Task to carry out ::
A bare number is the expected answer: the count of lines in the records that contain the word "width".

[Screenshot grounding data]
_ _ _ _ _ _ _
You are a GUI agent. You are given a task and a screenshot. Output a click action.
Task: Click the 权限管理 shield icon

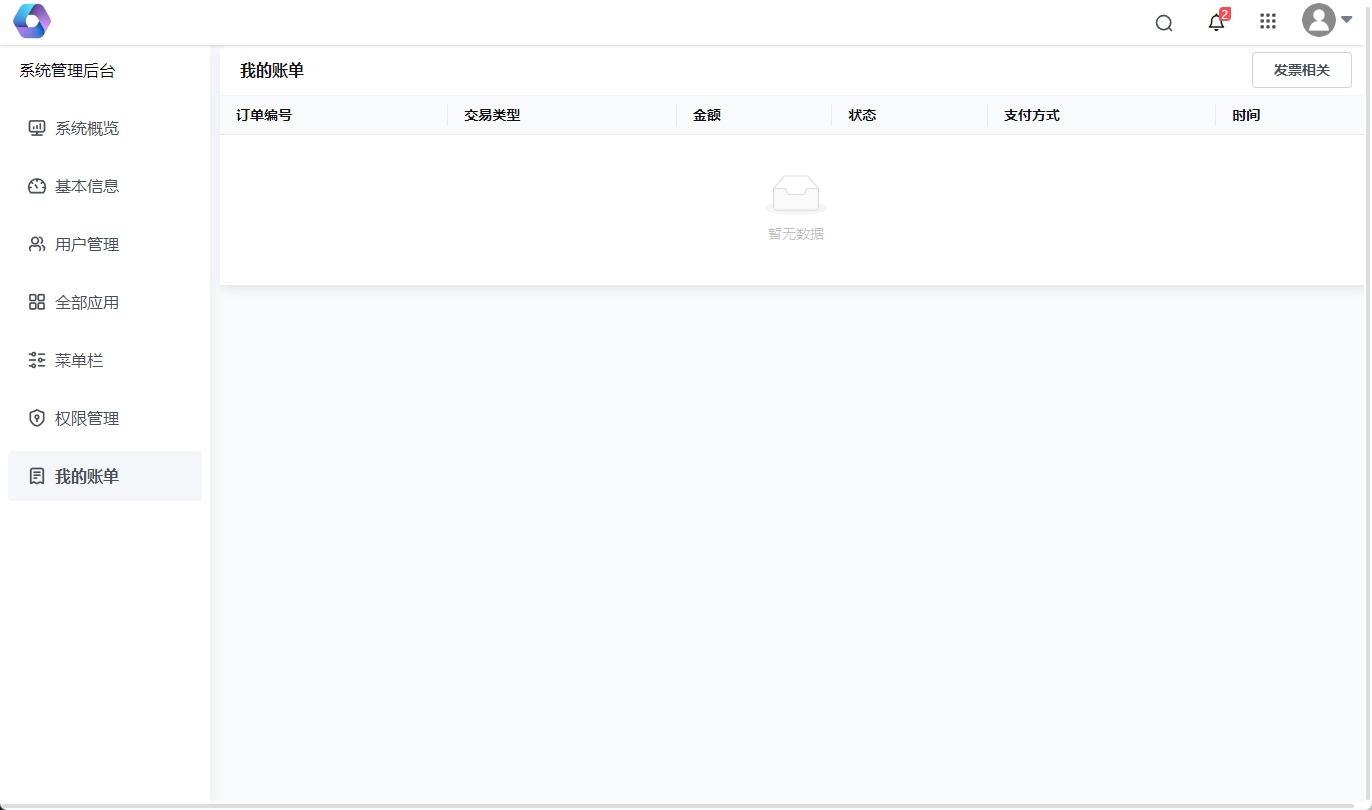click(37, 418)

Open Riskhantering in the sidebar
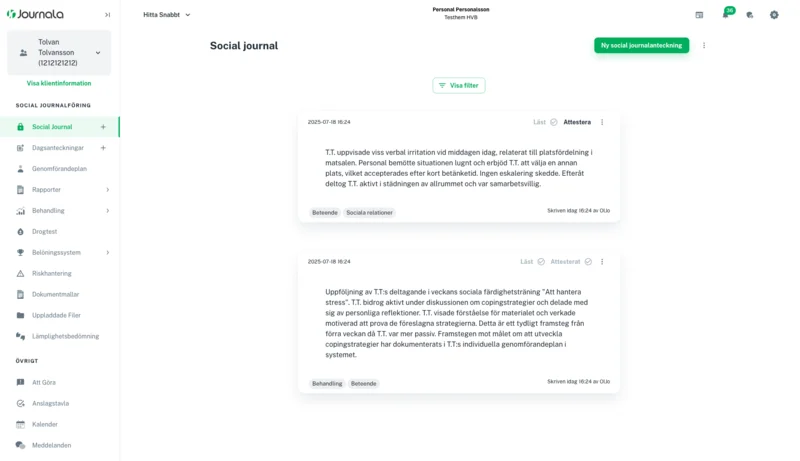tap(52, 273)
_ _ _ _ _ _ _
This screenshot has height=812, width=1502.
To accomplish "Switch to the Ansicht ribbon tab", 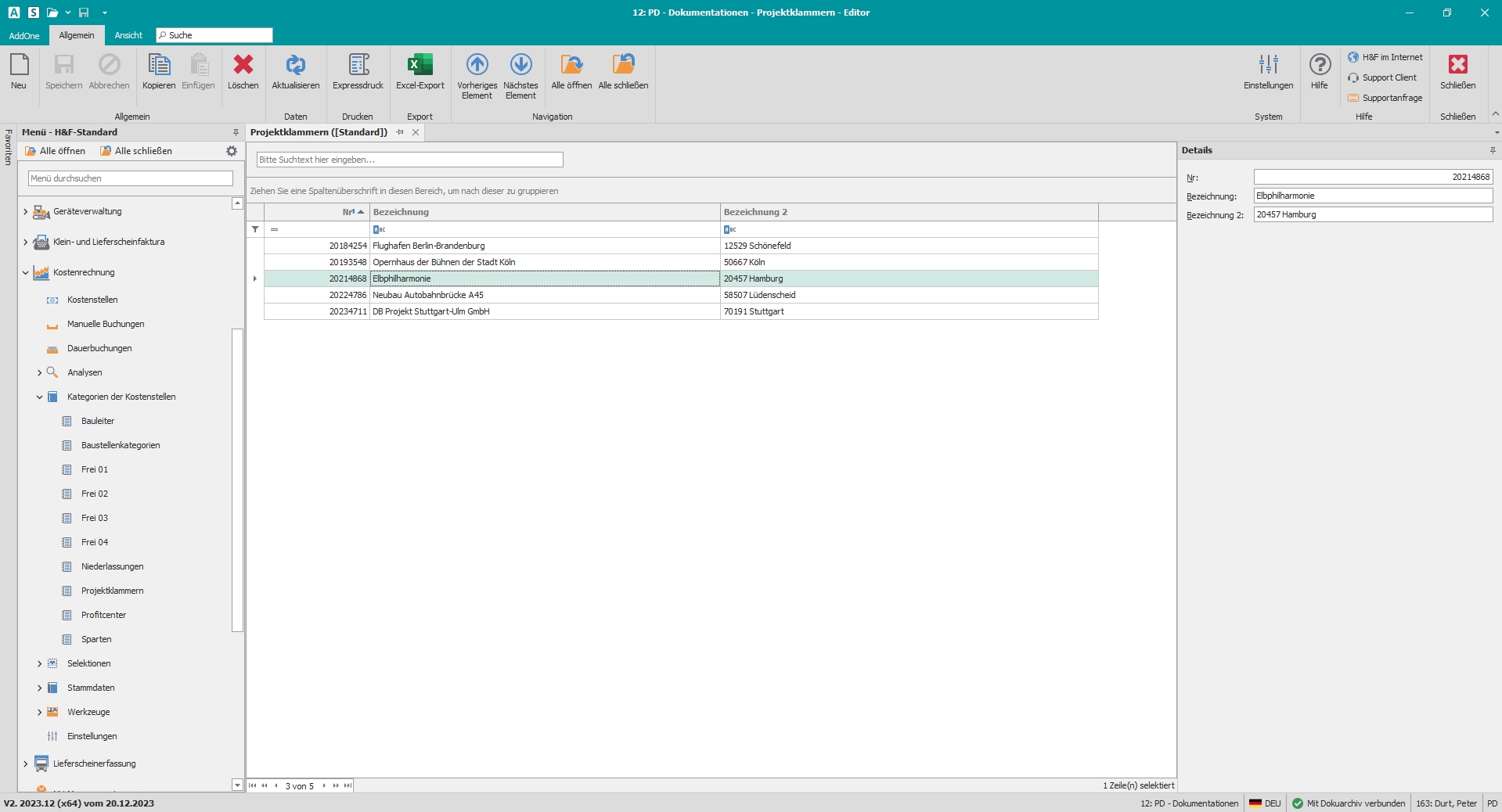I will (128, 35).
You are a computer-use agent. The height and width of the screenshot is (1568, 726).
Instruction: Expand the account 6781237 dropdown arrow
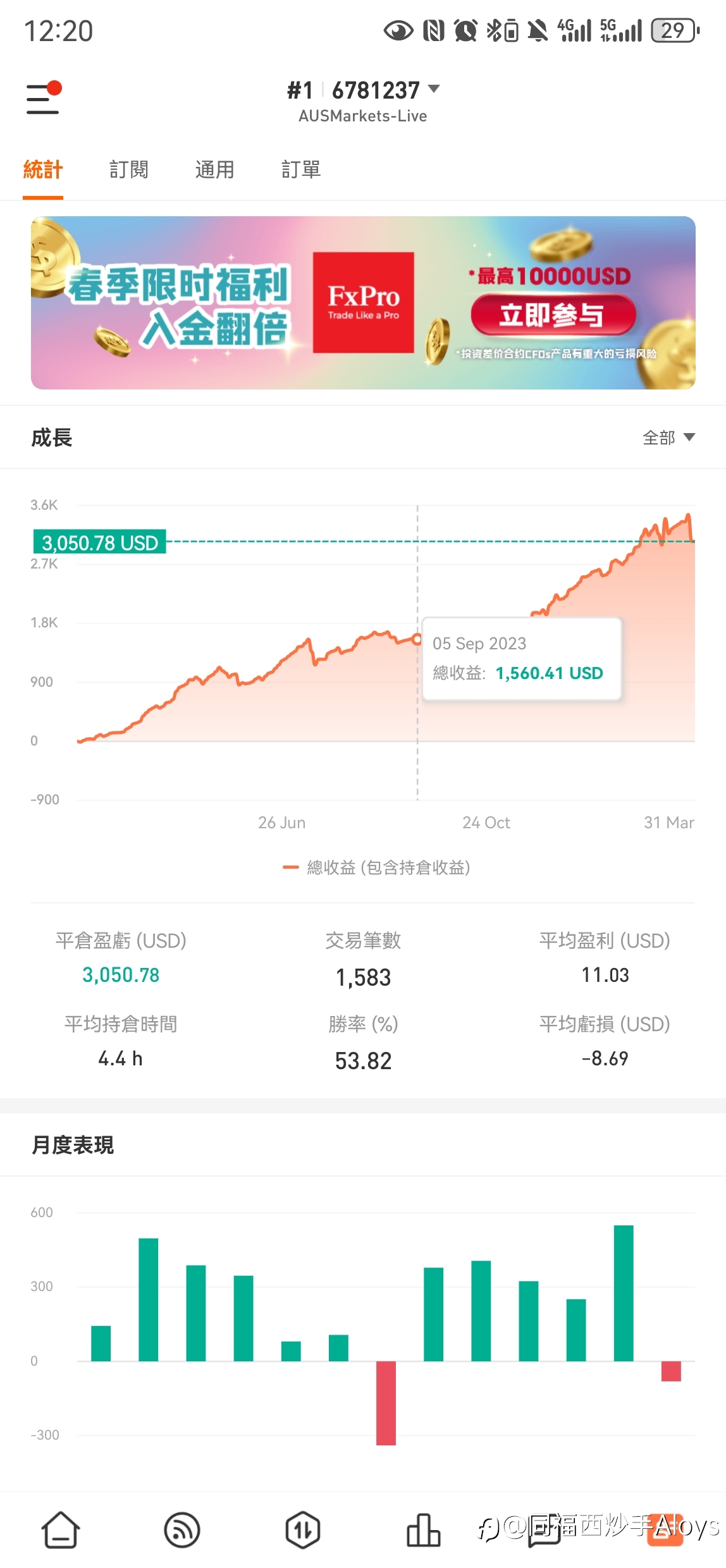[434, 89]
_ _ _ _ _ _ _
Result of the task ::
2